If it does come up--either after the election or once a new Congress takes office in January--look closely to see if the spending priorities have been trimmed back in favor of Obama's commitment to fiscal responsibility.
IN TERMS of the election, Obama is way ahead, no matter what he proposes. He now has a commanding lead in opinion polls, close to 10 percentage points, according to an average of all surveys maintained at Pollster.com.
The point when Obama broke out of a dead heat with McCain and began to gain ground stands out clearly--the third week of September, when Wall Street's crisis hit meltdown mode with the bankruptcy of Lehman Brothers, the nationalization of insurance giant AIG and Treasury Secretary Henry Paulson's proposal of a $700 billion bailout. The disaster of the economy is driving the election, not either of the two candidates.
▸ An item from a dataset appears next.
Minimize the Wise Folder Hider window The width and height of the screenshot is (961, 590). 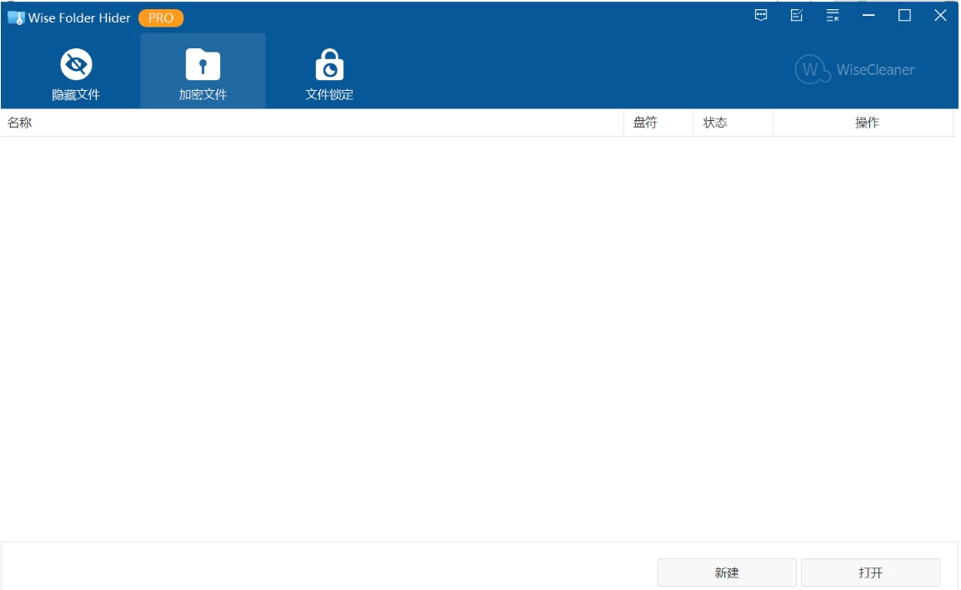coord(868,15)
Of course, McCain isn't helping his cause much by sticking to the same old right-wing nostrums on the economy. His proposal for this week smuggled in--surprise, surprise--yet another promise to cut the capital gains tax, which would mostly benefit the richest 1 or 2 percent of people in the U.S.
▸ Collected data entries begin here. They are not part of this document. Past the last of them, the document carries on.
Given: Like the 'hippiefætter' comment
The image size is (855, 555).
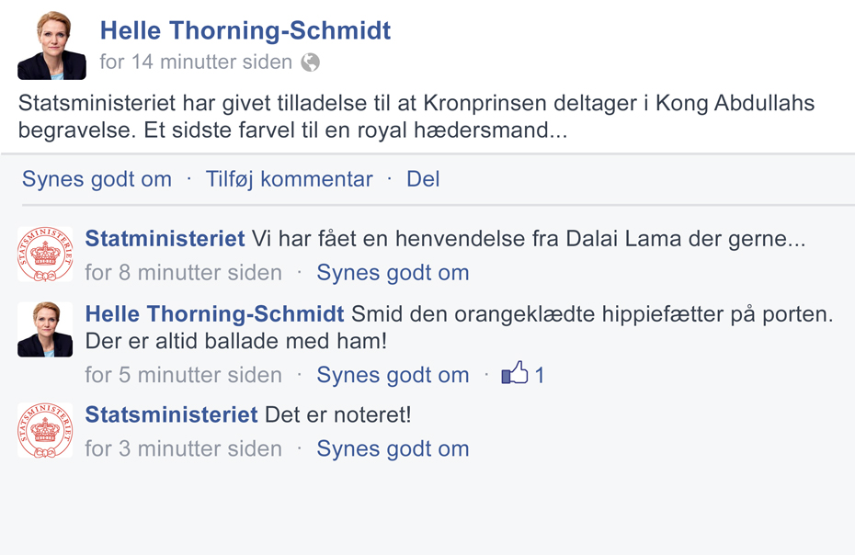Looking at the screenshot, I should click(x=393, y=375).
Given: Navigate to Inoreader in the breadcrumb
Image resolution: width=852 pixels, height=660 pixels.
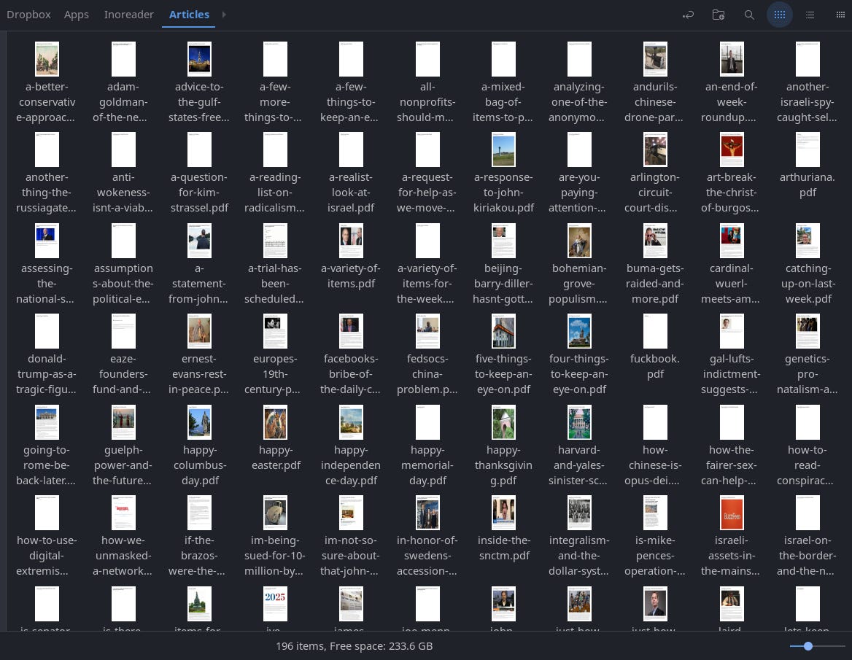Looking at the screenshot, I should (x=129, y=14).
McCain represents a discredited agenda of trickle-down economics and neoliberalism that's responsible for widening the gap between rich and poor, and the crisis of the financial system.
But that's certainly no excuse to pull punches when it comes to what Obama is proposing--and, more to the point, what he isn't.
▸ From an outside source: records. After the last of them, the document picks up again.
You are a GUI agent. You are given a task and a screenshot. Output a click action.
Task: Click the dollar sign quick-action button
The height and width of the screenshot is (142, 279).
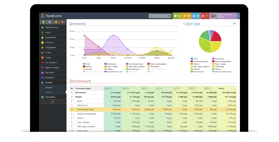62,22
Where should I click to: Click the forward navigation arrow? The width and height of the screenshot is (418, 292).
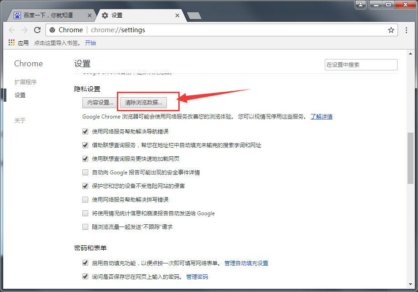pyautogui.click(x=25, y=30)
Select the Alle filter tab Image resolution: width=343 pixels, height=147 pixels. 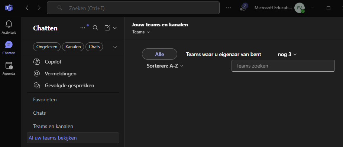159,54
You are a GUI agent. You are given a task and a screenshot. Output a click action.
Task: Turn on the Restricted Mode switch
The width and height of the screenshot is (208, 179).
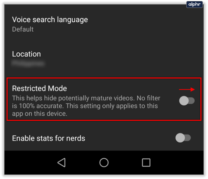(187, 101)
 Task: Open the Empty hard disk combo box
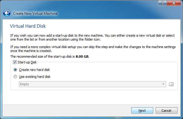point(93,84)
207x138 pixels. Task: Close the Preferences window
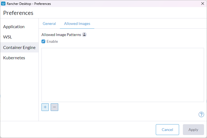(x=203, y=4)
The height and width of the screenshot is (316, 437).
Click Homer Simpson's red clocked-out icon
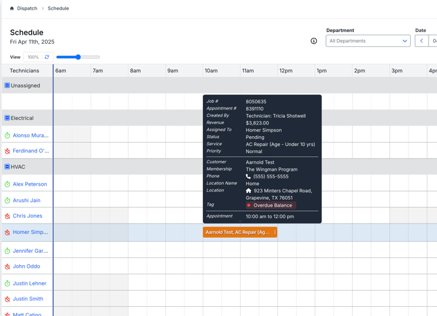click(7, 233)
Thus, a recent article by liberal columnist Harold Meyerson concludes:
The credo of budget-balancing has become nonsensical with the economy seemingly headed for a deep recession. With banks ceasing to lend, businesses laying off workers, state and local governments slashing services and shedding employees, homeowners defaulting in record numbers, and consumers cutting back, a massive federal stimulus is all that stands between the nation and economic calamity.
Absolutely true. But the remainder of Meyerson's article is spent emphasizing what's wrong with John McCain. He doesn't have a word of criticism about Obama's own repeated calls for "budget-balancing" or his lame jobs proposal, both of which are miles away from "a massive federal stimulus."
It's easy to denounce McCain for idiocies like his proposal to freeze government spending as the economy teeters on the brink of a depression. But Obama's economic program is also marked by a commitment to discredited neoliberal dogmas--and it should be called out for what it is.
Nothing that the leaders of either the Democrats or Republicans are considering now will be sufficient to stop the suffering that working people are beginning to go through. As Mike Davis wrote for the TomDispatch Web site:
Neither major party retains more than a few enigmatic shards of policy traditions different from the neoliberal consensus on trade and privatization. Indeed, posturing pseudo-populists aside, it is unclear whether anyone inside the Beltway, including Obama's economic advisors, can think clearly beyond the indoctrinated mindset of Goldman Sachs, the source of the two most prominent secretaries of the treasury over the last decade.
The answer won't come from inside the Washington political system. As Davis points out, referring to the struggles of the 1930s, "the New Deal did not arise spontaneously from the good will or imagination of the White House. On the contrary, the social contract for the post-1935 Second New Deal was a complex, adaptive response to the greatest working-class movement in our history."
The challenge, then as now, is to build a working-class opposition, independent of the mainstream parties, which can make our demands heard and felt by all the politicians in Washington.